Human could be either, but it doesn’t change the mediocrity. Britpop began as an entertaining new moment for Williams. The Tony Iommi-featuring Rocket was a shot of dangerously exciting work from Williams, the first offering of such interest in years. Human, however, is a track trying to lift from the bands associated with the album title. A comical introduction to the song, which hauls in an overused phrase and a reaction many will use as a knee-jerk to the smallest of troubles, does not start Human off well. It does not get much better from there. Williams has offered a truly difficult listen. If his challenge to listeners is in testing their strength in the face of faceless writing and vacant music-making, he has truly created an audible waterboarding. It’s the floaty sentimentality which sticks out worst of all. Human feels, ironically, very robotic. Even if that were the point, it falls well short of the excitement made by the earlier singles.
A series of redundant, catchphrase-like lyrics ruins the potential Human has. What limited scope it has falls to pieces. The strongest will survive, sticks and stones, all of it feels so thrown together. If it were not written by an overrated piece of tech, then Williams’ team should be ashamed. Pop music at its best is about pushing ahead for listeners who feel they cannot do it themselves. Those bands that were built on the ugly Britpop term, the likes of Pulp and Oasis, do this consistently. Williams used to. That’s the crucial difference there. Williams has failed to find the difference between reliving the past and getting stuck in it. He cannot offer a convincing throwback to those days here, failing to offer some purpose or emotive hook beyond a view of heaven and an underwhelmed string section.

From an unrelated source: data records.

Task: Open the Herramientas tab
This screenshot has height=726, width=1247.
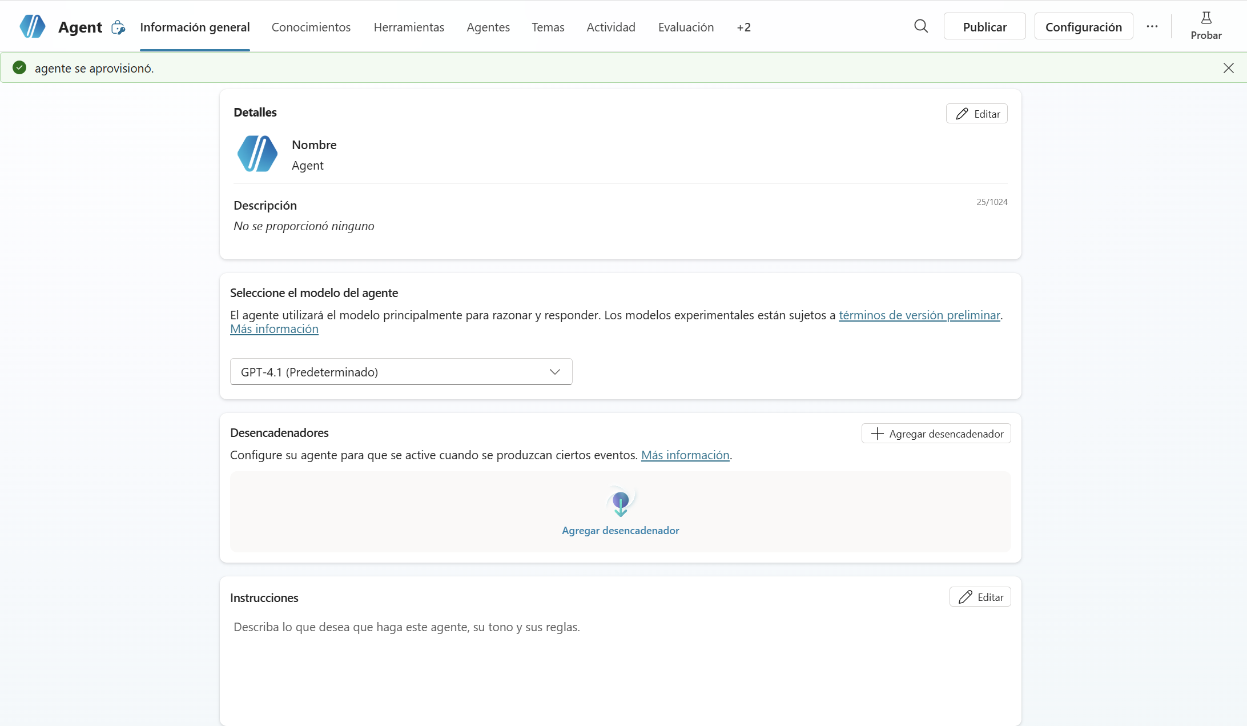Action: [409, 27]
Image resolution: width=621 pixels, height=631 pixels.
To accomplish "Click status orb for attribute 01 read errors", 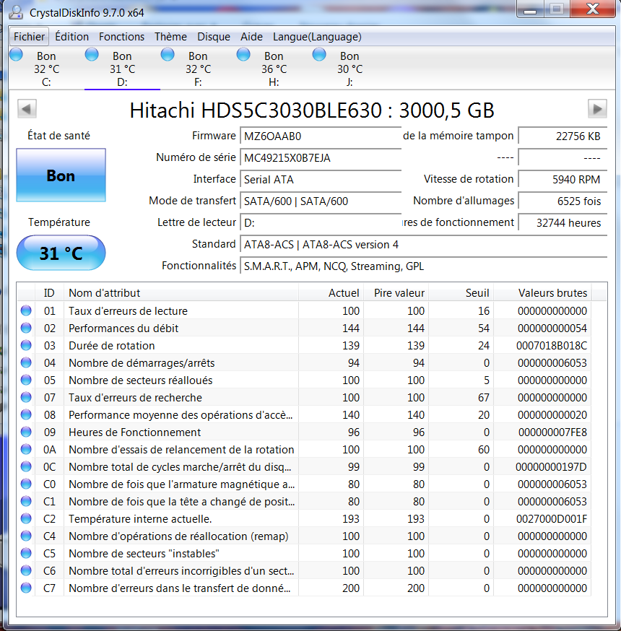I will click(x=27, y=311).
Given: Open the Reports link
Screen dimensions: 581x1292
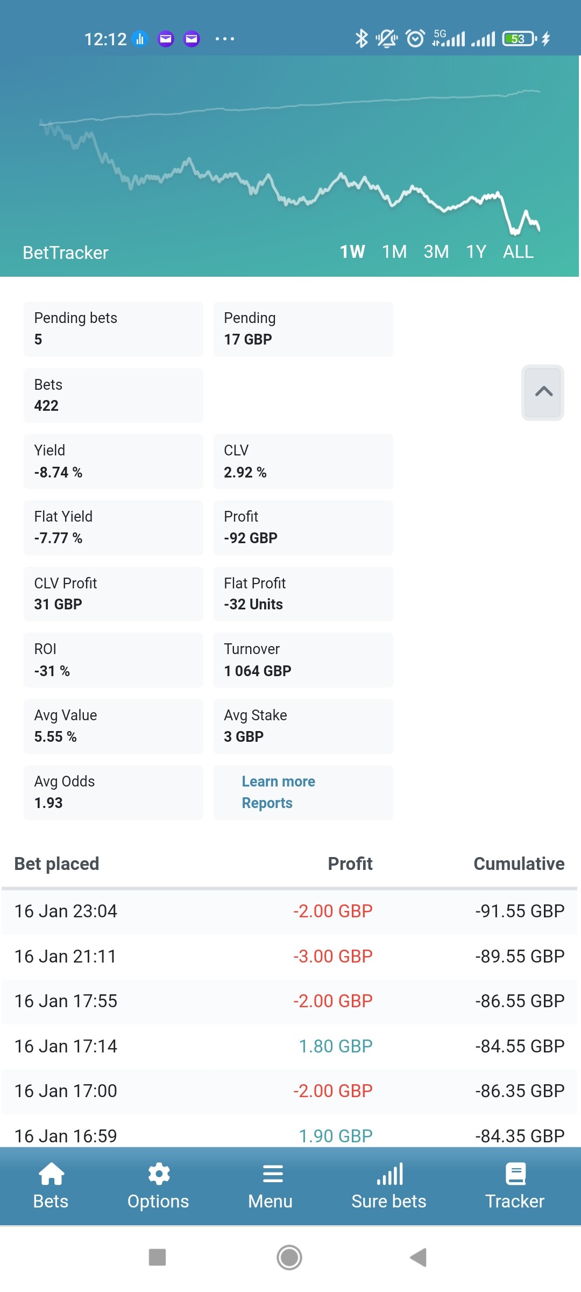Looking at the screenshot, I should point(267,803).
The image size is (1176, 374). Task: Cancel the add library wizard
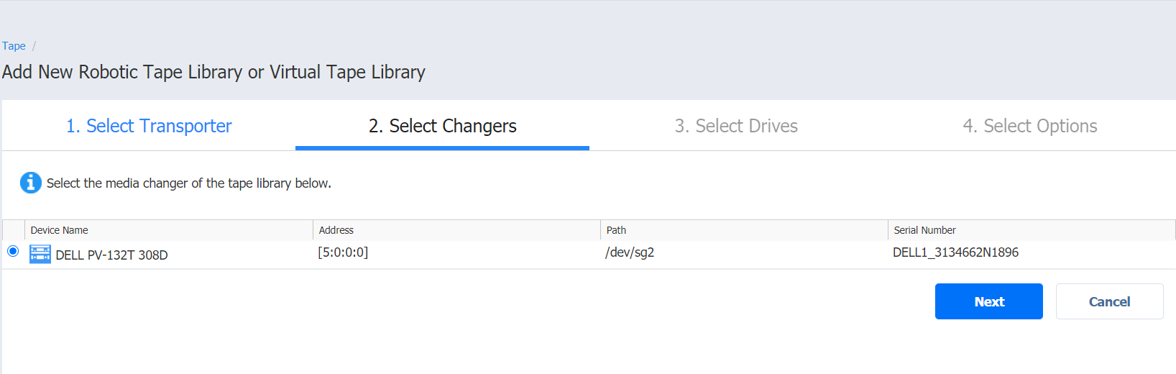coord(1110,301)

Musicians will tug at your heartstrings all they can, it is how they keep an audience. Some will do it with finesse and sincerity; others will go for the low-hanging fruit. Those who watched Better Man will no doubt be well-versed with Williams’ personal life and the struggles he had, and to use those emotionally charged moments, which worked so well in the biopic, as lyrical fodder here, is uncomfortable. A borderline cringe-inducing song where Williams suggests the sun shining is enough to bring a chemical balance in your brain. Comically simple at the best of times, because at least then, Williams is not bogged down in lazy writing. Be it by pen or by world-ruining tech, the result is all the same for bad writing. Human stands tall as an example of pop music depths, from a veteran of the genre who should know better at this point.